Discussione sulla pena di morte - Seconda Parte (2/2)

 

Discussione sulla pena di morte

Seconda Parte (2/2)

Bisogna fare un’altra considerazione. Nella vita presente, conseguente al peccato originale, per il quale la carne si oppone allo spirito e lo soffoca, lo spirito, per fruire della sua libertà e vivere in pienezza la gioia della vita spirituale, è obbligato in certe circostanze, quando non è possibile una soluzione pacifica o un accordo, a «mortificare» la carne e lo stesso spirito che a causa della superbia diventa schiavo di se stesso, ha il dovere di reprimere i suoi moti verso il peccato con l’acquisto della virtù.

La pena di morte fa parte di tutti quei provvedimenti terapeutici e di emergenza, necessari nella vita presente, per eliminare tutte quelle forze che ostacolano, frenano o intralciano la nostra vita spirituale e una decente vita fisica.
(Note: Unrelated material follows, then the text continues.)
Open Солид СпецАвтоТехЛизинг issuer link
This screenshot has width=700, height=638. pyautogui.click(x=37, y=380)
Tra questi interventi provvisori o transitori, ma necessari nella vita presente nelle dovute circostanze, dobbiamo annoverare altre pratiche repressive o cautelative, come la pratica della guerra, la legittima difesa personale, l’uso della severità, le austerità e la pratica del pudore, del silenzio, del digiuno, delle veglie, della solitudine, dei pellegrinaggi, le pratiche ascetiche della rinuncia e del sacrificio, le pratiche penitenziali, nonchè le osservanze monastiche e gli stessi voti religiosi. Infatti, il voto di obbedienza può sembrare una forma di schiavitù, il voto di povertà può sembrare contrario al dominio dell’uomo sulla natura, il voto di castità può sembrare contrario alla volontà di Dio che uomo e donna siano una sola carne.
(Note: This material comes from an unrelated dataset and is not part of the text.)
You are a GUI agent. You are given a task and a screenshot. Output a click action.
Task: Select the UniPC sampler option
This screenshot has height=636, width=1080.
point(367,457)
L’abolizione della pena di morte non potrà comunque portare all’abolizione di tutte queste pratiche ascetiche che ho elencato, le quali invece sono necessarie nell’attuale stato di natura decaduta, e possono gradualmente, ma sempre imperfettamente, venir meno solo nella misura in cui cresce l’«uomo nuovo» di paolina memoria e viene superato l’«uomo vecchio» conseguente al peccato, sepolto nel battesimo. Senonchè però la totale abolizione di tutte queste pratiche è riservata solo alla futura risurrezione gloriosa.

Credere di poterne fare a meno fin da adesso col pretesto che viviamo la vita nuova donataci da Cristo, mentre non siano ancora liberati del tutto dalle conseguenze incresciose del peccato originale, è una pericolosa illusione, tale da non elevare, ma da aggravare ulteriormente la corruzione dei costumi morali.

È chiaro che questi interventi repressivi sarebbero inutili nel caso che la nostra natura non fosse ferita e inclinata al peccato e l’uomo fosse rimasto nello stato d’innocenza o avesse già fin da adesso raggiunto quello stato di perfezione finale, che la rivelazione cristiana attribuisce alla futura risurrezione gloriosa. Il fatto che fin da adesso possiamo fruire della grazia sanante di Cristo, non vuol dire che siamo del tutto guariti, ma che necessitiamo ancora seppur sempre di meno mano a mano che guariamo,  di quelle cure anche energiche, delle quali hanno bisogno i malati.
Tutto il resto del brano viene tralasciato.